Nos pasa a todos. En algún momento de nuestras vidas queremos escapar de una realidad estrambótica. Huir tan lejos como sea posible. No queremos ver o escuchar por más tiempo la misma cantinela, esa rutina que parece querer aplastarnos el alma contra el tedio o el carácter de los otros. Quisiéramos que nuestra vida saliera de fábrica con el mando a distancia que nos permitiera cambiar de canal o frecuencia. A voluntad. Estamos hartos y buscamos una dimensión distinta donde se nos quiera por lo que somos, donde nos dejen en paz con nosotros mismos. No queremos tener la razón de nada… Sólo un poco de soledad de vez en cuando y una absoluta ausencia de gritos.

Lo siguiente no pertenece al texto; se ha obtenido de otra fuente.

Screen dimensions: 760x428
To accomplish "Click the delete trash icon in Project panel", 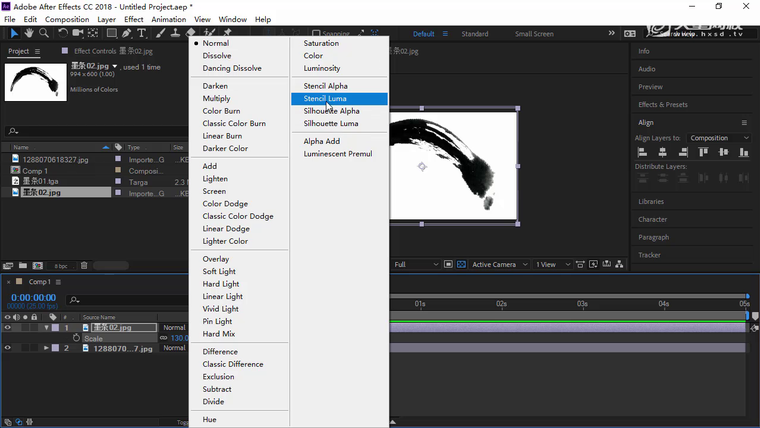I will [84, 265].
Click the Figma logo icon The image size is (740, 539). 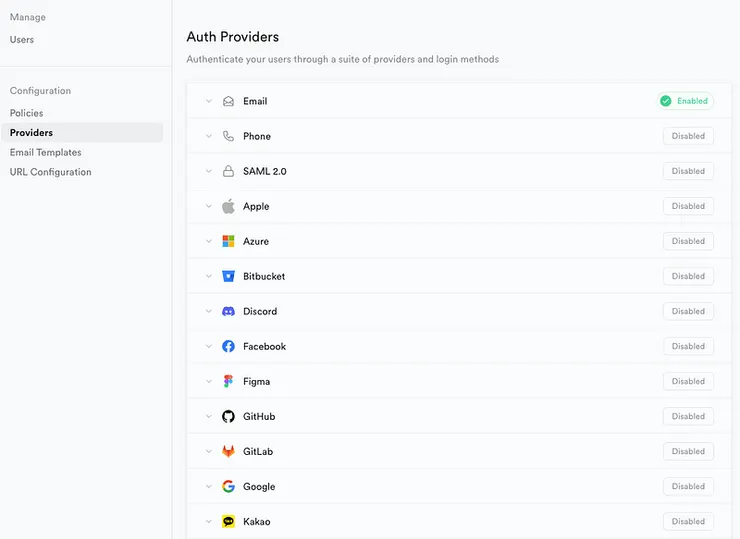pyautogui.click(x=228, y=381)
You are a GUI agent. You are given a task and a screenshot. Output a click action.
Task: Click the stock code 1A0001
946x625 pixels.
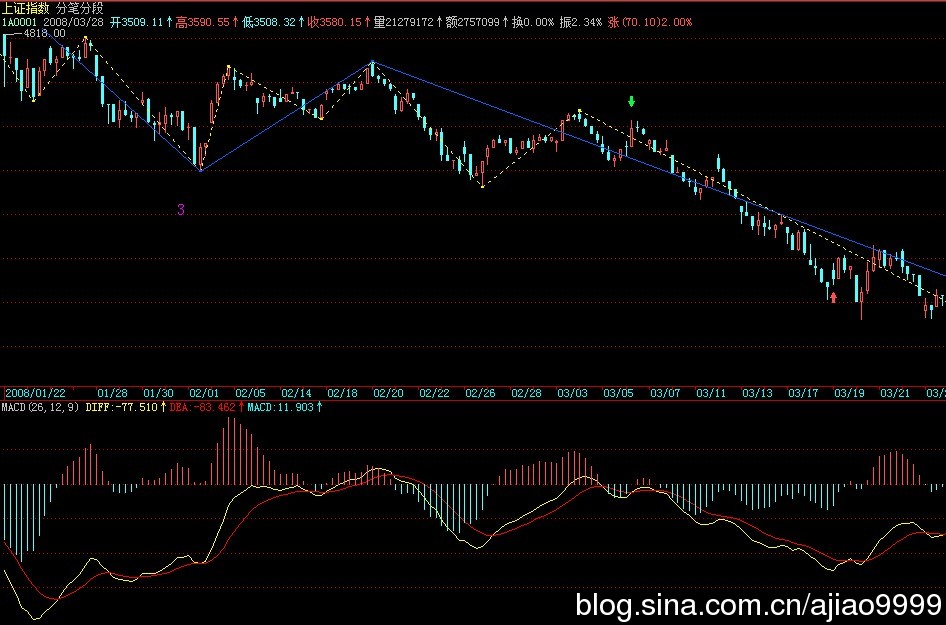pos(19,20)
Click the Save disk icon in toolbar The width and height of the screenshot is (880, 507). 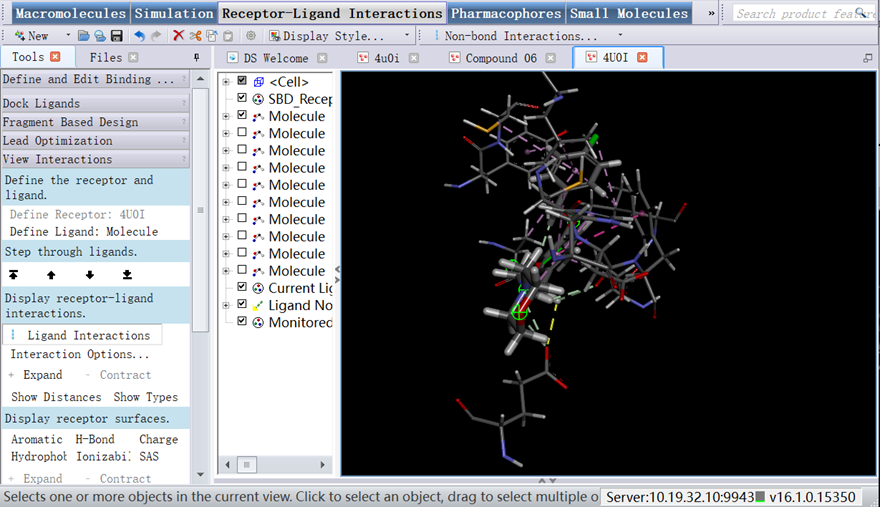[117, 36]
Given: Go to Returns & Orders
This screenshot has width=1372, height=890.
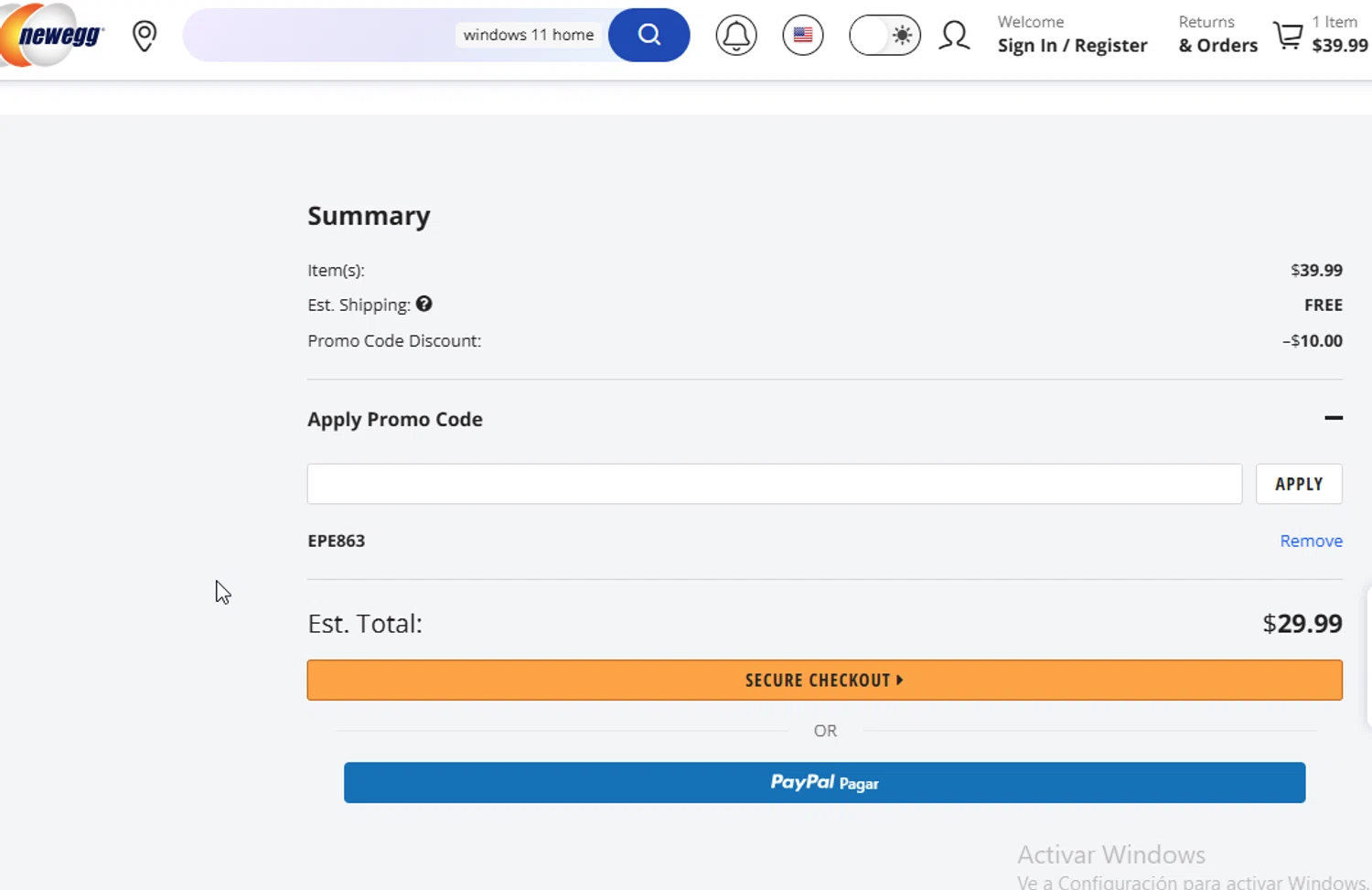Looking at the screenshot, I should point(1217,35).
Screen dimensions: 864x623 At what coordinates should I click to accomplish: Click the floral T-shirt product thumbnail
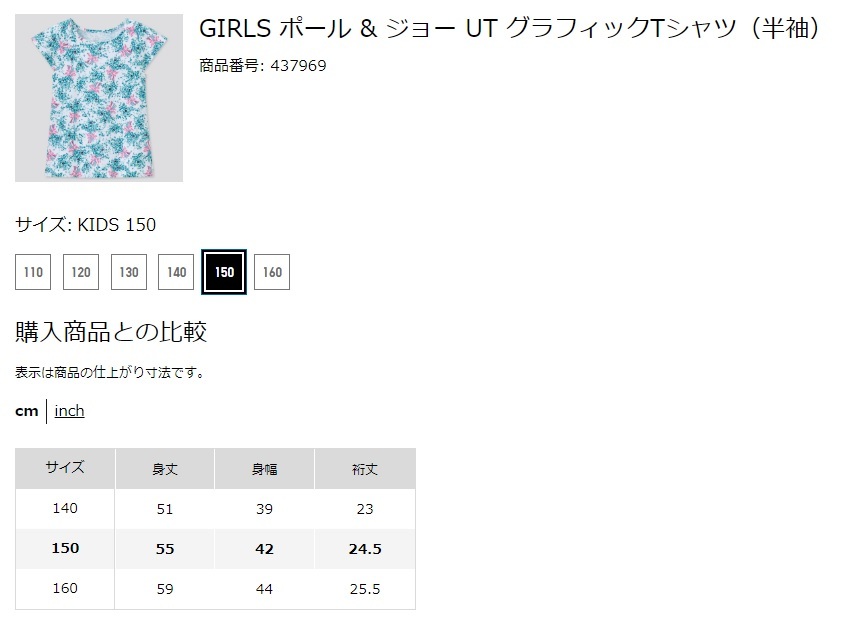99,98
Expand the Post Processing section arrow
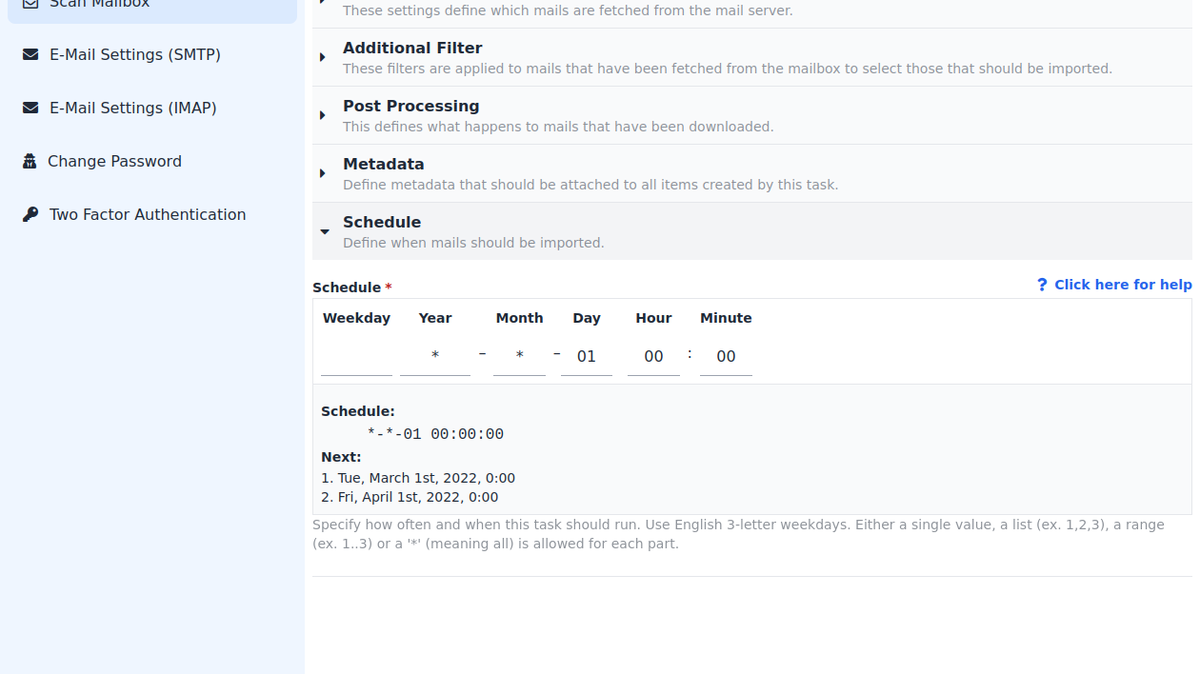This screenshot has height=674, width=1200. (323, 116)
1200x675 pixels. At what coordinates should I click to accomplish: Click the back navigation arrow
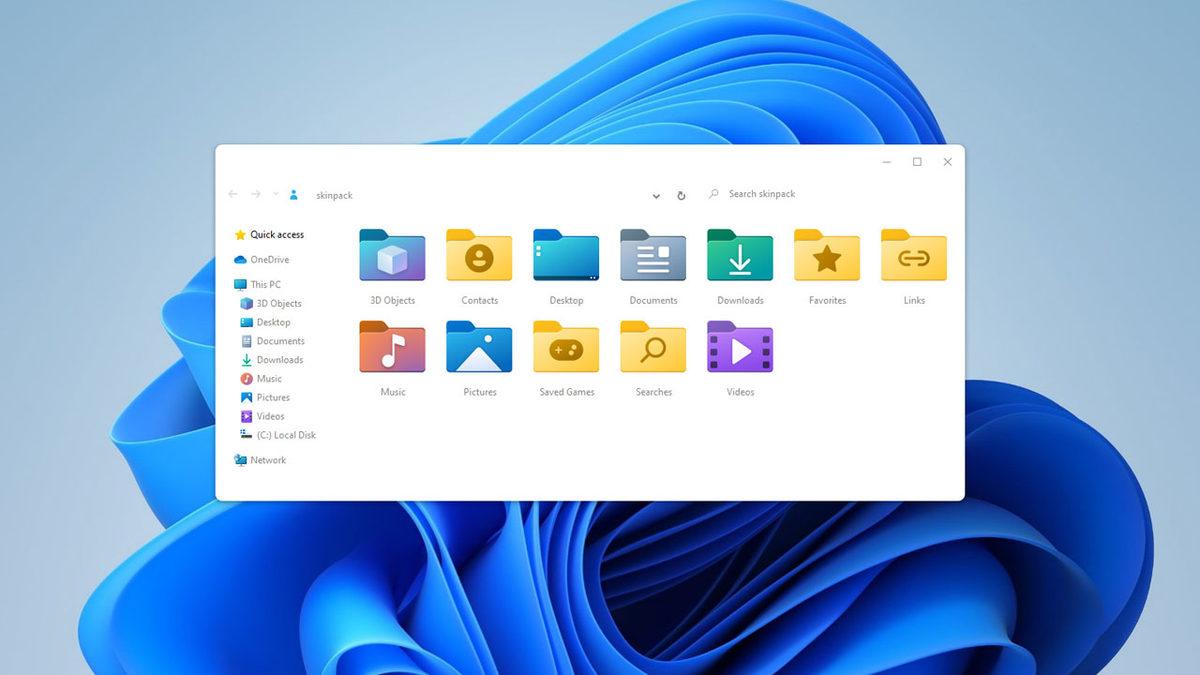point(232,194)
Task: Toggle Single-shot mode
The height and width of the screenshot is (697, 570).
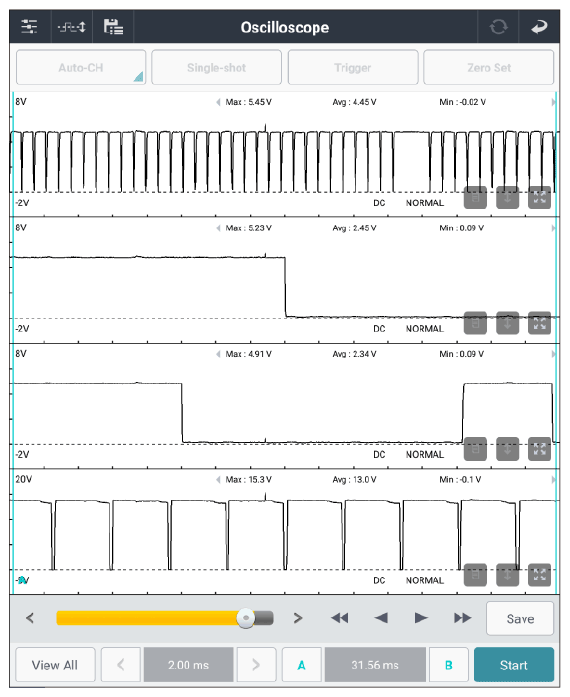Action: (x=217, y=67)
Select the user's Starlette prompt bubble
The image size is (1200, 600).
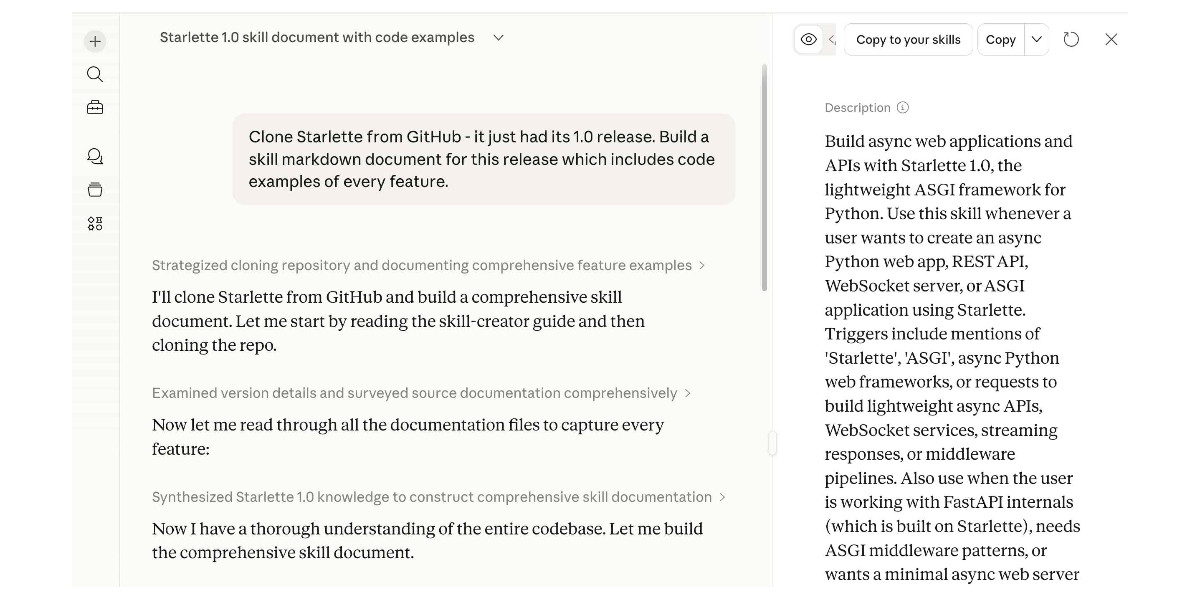tap(484, 159)
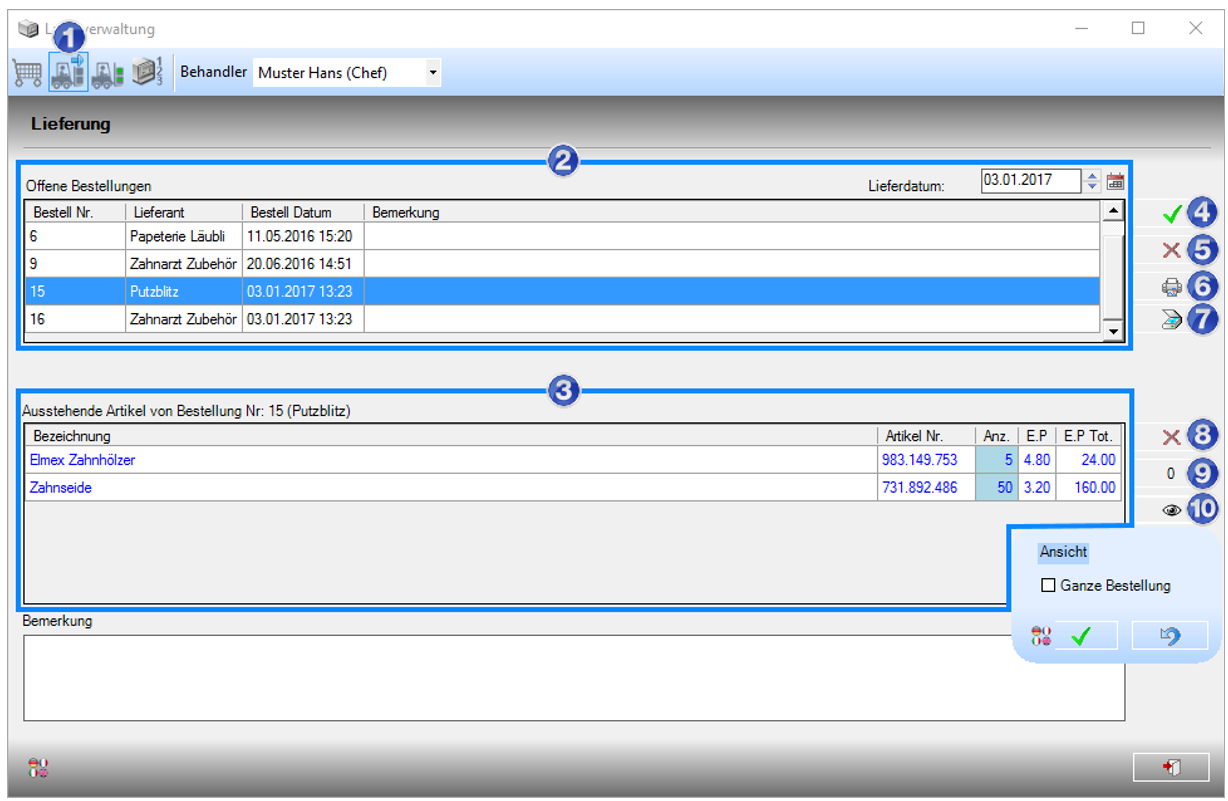Viewport: 1228px width, 801px height.
Task: Enable the Ganze Bestellung checkbox
Action: 1048,586
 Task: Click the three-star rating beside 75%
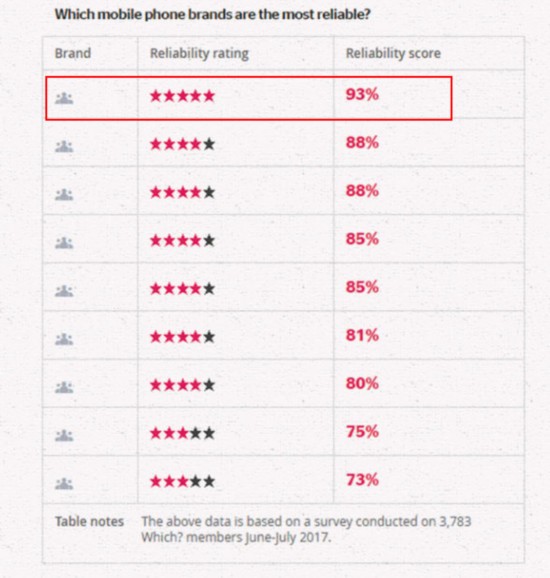pyautogui.click(x=182, y=433)
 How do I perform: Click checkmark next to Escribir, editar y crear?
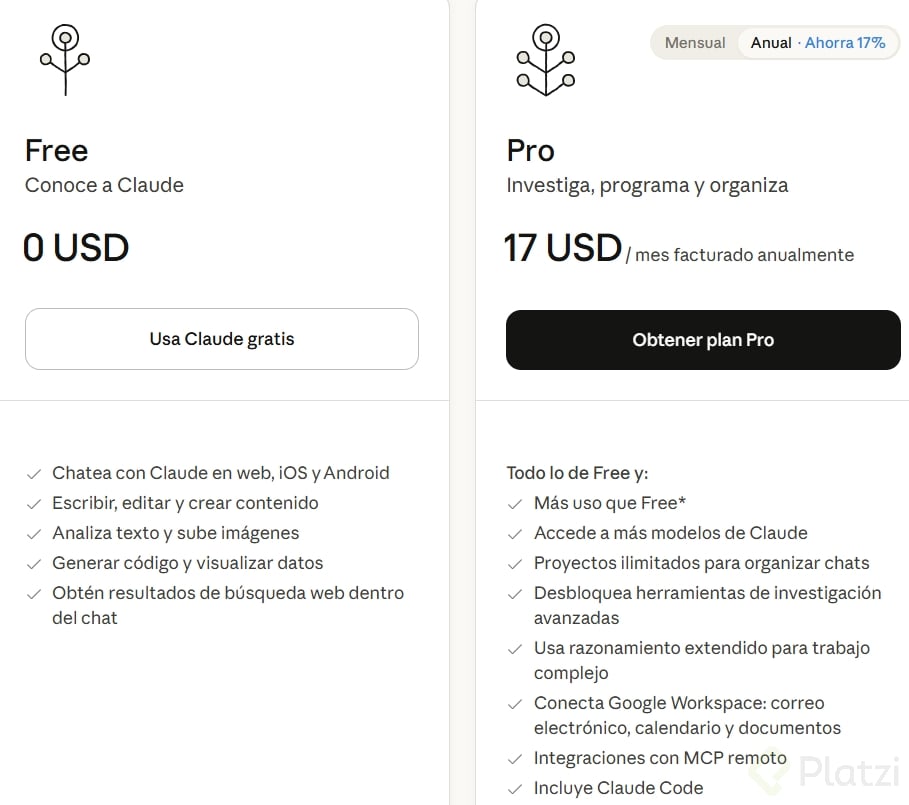(34, 504)
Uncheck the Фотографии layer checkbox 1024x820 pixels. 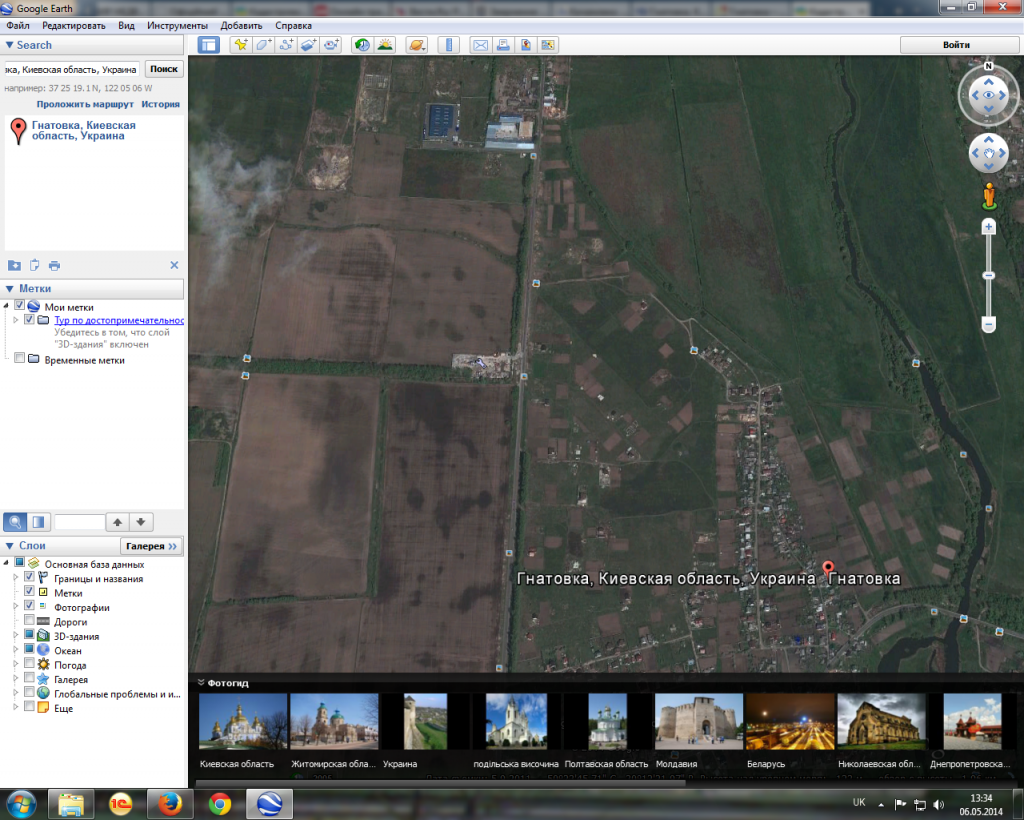pyautogui.click(x=30, y=607)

Sí, nos pasa a todos alguna vez. Queremos darnos un chapuzón en las cristalinas aguas del silencio para volver poco después a una conversación amable. Sin gestos que crispen ni palabras que murmuren el desprecio. Pero para cambiar en algo esa realidad que nos parece a veces tan irrespirable, la única opción que cabe es cambiar un poco la propia forma de actuar. O un mucho. Y pedir perdón si es preciso. Porque en el perdón y en el cariño encontraremos esa otra dimensión que buscamos con tanta ansia y por la que nos impacientamos tan a menudo.

Esa dimensión que llamamos felicidad, y que es de Dios.